Le Paris Saint‑Germain a vécu une soirée de Ligue des Champions comme il en connaît trop souvent : un début de match catastrophique, un stade hostile, une défense en lambeaux… puis un renversement venu de nulle part. Menés 2–0 après dix‑huit minutes, incapables de répondre à l’intensité monégasque et privés d’un Ousmane Dembélé blessé, les parisiens ont trouvé leur sauveur en Désiré Doué, auteur d’une entrée en jeu renversante et d’un doublé qui a changé le destin du match. Paris repart finalement du Rocher avec un succès inespéré (3–2), presque miraculeux.




Photos : AS Monaco/PSG/DR
Monaco frappe deux fois, Paris vacille
La soirée avait pourtant commencé de la pire manière. Après seulement 57 secondes, une relance manquée de Nuno Mendes offrait à Aleksandr Golovin l’occasion de centrer pour Folarin Balogun, oublié au second poteau. Matvey Safonov ne pouvait rien faire. Le PSG, déjà fébrile depuis plusieurs semaines, encaissait un premier coup de massue. Et le second arrivait très vite : lancé dans la profondeur, Folarin Balogun déposait Marquinhos et s’offrait un doublé dès la 18ᵉ minute. Paris était sonné, incapable de trouver la moindre verticalité malgré les tentatives de Khvicha Kvaratskhelia et João Neves. Comme si cela ne suffisait pas, Vitinha manquait un penalty et Ousmane Dembélé, déjà incertain la veille, quittait la pelouse blessé. Un choix de Luis Enrique qui fera forcément débat.





Photos : AS Monaco/PSG/DR
Désiré Doué entre… et change tout
Mais ce coup du sort allait tout changer.

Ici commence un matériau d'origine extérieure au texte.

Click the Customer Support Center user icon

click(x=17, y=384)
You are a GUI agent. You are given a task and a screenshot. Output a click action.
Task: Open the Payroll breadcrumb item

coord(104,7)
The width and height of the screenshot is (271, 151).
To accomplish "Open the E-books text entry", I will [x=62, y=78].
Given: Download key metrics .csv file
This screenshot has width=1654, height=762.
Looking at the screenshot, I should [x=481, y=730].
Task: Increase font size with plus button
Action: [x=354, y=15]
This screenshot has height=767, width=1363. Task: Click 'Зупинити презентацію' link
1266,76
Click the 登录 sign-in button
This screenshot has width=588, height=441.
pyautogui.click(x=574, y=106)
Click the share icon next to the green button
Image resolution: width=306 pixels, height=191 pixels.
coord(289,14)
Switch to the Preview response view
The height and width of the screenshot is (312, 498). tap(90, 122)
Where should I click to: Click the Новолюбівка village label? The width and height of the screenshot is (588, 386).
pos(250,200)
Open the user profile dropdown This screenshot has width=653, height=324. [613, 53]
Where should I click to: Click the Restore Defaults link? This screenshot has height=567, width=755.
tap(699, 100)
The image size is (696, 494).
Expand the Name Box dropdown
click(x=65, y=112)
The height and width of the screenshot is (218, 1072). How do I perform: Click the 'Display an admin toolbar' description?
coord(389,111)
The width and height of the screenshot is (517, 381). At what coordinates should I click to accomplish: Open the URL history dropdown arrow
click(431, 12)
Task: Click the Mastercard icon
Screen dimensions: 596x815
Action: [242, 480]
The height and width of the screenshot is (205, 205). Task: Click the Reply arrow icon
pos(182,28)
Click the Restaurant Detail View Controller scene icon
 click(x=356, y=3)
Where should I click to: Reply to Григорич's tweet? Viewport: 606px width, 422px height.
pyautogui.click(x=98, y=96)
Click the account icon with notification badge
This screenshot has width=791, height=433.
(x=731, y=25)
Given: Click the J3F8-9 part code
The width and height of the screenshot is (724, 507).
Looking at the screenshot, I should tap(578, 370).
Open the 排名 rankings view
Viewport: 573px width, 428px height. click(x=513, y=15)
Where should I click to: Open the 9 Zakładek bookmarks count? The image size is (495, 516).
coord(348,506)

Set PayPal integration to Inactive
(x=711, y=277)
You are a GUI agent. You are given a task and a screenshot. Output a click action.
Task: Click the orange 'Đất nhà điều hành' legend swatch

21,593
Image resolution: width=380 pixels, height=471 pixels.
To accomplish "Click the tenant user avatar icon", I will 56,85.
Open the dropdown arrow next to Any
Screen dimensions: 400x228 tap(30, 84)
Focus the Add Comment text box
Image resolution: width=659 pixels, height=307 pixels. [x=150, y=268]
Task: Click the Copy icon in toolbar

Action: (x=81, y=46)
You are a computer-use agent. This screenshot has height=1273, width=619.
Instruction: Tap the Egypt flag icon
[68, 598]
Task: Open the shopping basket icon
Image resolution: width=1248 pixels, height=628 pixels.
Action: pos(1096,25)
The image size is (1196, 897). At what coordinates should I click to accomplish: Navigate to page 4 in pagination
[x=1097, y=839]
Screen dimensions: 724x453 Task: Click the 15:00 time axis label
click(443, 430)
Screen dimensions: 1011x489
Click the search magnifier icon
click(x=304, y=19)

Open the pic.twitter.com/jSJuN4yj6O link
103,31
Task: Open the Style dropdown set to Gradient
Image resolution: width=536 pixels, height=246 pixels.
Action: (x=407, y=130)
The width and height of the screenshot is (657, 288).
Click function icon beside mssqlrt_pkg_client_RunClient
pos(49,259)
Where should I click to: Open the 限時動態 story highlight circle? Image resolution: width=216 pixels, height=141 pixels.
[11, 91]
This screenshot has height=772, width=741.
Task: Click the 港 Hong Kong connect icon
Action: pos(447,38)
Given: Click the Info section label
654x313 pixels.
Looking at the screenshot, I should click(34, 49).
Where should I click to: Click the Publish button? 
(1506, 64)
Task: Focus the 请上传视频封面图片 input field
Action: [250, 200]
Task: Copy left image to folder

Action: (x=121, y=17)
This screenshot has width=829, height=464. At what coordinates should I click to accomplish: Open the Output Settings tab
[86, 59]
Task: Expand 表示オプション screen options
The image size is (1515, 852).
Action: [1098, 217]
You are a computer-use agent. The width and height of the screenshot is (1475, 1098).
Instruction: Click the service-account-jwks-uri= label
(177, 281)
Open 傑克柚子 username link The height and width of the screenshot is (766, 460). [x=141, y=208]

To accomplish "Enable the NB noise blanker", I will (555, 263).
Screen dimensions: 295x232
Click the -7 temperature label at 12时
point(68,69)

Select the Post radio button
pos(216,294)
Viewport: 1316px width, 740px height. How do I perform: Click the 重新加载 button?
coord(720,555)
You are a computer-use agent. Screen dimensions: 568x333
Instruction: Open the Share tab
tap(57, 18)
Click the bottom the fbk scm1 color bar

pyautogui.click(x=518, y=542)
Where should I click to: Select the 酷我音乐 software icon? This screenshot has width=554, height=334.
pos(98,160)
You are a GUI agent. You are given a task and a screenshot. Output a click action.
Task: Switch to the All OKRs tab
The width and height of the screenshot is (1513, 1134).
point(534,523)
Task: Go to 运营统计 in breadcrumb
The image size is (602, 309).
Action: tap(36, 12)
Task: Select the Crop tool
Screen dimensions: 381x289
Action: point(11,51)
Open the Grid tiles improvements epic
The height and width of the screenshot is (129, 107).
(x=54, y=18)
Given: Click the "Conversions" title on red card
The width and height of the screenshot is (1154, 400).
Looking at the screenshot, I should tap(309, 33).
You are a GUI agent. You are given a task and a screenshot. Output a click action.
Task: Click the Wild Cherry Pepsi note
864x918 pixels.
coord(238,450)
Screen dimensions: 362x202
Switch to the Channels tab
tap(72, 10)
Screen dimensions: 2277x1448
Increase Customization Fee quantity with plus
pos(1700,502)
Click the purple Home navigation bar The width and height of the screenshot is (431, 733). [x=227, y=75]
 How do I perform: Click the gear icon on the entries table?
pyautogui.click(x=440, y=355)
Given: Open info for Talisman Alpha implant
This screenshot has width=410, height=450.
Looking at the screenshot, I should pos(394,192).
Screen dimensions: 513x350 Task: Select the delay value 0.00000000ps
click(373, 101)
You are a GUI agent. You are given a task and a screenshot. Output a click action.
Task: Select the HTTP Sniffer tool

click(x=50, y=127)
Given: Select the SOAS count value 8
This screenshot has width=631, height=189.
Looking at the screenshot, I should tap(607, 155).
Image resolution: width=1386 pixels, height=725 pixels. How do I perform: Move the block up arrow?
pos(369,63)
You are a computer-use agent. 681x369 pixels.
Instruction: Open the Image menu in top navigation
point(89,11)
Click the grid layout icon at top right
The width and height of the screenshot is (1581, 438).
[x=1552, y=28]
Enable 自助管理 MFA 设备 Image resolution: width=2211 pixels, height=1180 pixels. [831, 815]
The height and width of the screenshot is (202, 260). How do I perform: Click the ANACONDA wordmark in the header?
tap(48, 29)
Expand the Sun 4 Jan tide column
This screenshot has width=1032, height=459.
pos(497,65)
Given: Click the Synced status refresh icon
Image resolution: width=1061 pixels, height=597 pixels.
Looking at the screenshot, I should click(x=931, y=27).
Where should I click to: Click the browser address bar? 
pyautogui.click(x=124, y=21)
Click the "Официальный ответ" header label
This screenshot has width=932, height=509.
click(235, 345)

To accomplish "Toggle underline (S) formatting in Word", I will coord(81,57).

Car Désiré Doué, entré à la 26ᵉ minute, a transformé le match. Sur son premier ballon, l’ancien rennais déclenchait une frappe du gauche qui trompait Philipp Köhn et ramenait Paris à 2–1. Oreilles bouchées pour célébrer : le message était clair. Et juste avant la pause, Doué frappait encore. Sa tentative du droit obligeait Köhn à repousser dans les pieds d’Achraf Hakimi, qui égalisait. Paris revenait de l’enfer, Paris retrouvait une âme.
Aleksandr Golovin expulsé, Paris en contrôle
Le début de seconde période offrait un nouveau tournant. Coupable d’un tacle dangereux sur Vitinha, Aleksandr Golovin était d’abord averti avant d’être expulsé après intervention du VAR. Monaco se retrouvait à dix, et le match retour au Parc des Princes se jouera sans son maître à jouer. Paris prenait alors le contrôle total du match, et la domination finissait par payer. À la 67ᵉ minute, une combinaison lumineuse entre Achraf Hakimi, Khvicha Kvaratskhelia et Warren Zaïre‑Emery trouvait Désiré Doué dans la surface. Le milieu parisien, danger numéro un depuis son entrée, se faisait justice lui‑même et ajustait Philipp Köhn d’un tir précis pour offrir le 3–2 au PSG. Un but libérateur, un but de patron, un but qui change tout. Monaco, réduit à dix, tentait de résister mais ne parvenait plus à sortir proprement. Paris gérait la fin de match avec maturité, conscient d’avoir renversé une situation presque désespérée. Le PSG quitte finalement le Rocher avec une victoire précieuse, arrachée dans la douleur mais riche de symboles.






Photos : AS Monaco/PSG/DR
Un PSG miraculé, avre un joueur phare transfiguré
Ce barrage aller restera comme le match de la révélation européenne de Désiré Doué. Un but, puis un autre, une action décisive, une personnalité immense : le jeune milieu a porté Paris sur ses épaules. Mené 2–0, le PSG repart avec un succès 3–2 qui change tout. Le retour au Parc s’annonce brûlant, mais une certitude demeure : dans les tempêtes européennes, Paris a trouvé un homme capable de renverser les destins. Un homme… Doué de tout.